#### SHORT EXERCISE:
Put every line of the records below into a numbered list, one line per item and no blank lines.

** Start LISTING **

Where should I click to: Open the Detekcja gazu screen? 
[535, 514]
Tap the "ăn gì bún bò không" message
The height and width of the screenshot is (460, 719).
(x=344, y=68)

** End LISTING **

#### SOLUTION TO THE EXERCISE:
1. Where should I click to: Open the Detekcja gazu screen? 
2. [535, 514]
3. Tap the "ăn gì bún bò không" message
4. The height and width of the screenshot is (460, 719).
5. (x=344, y=68)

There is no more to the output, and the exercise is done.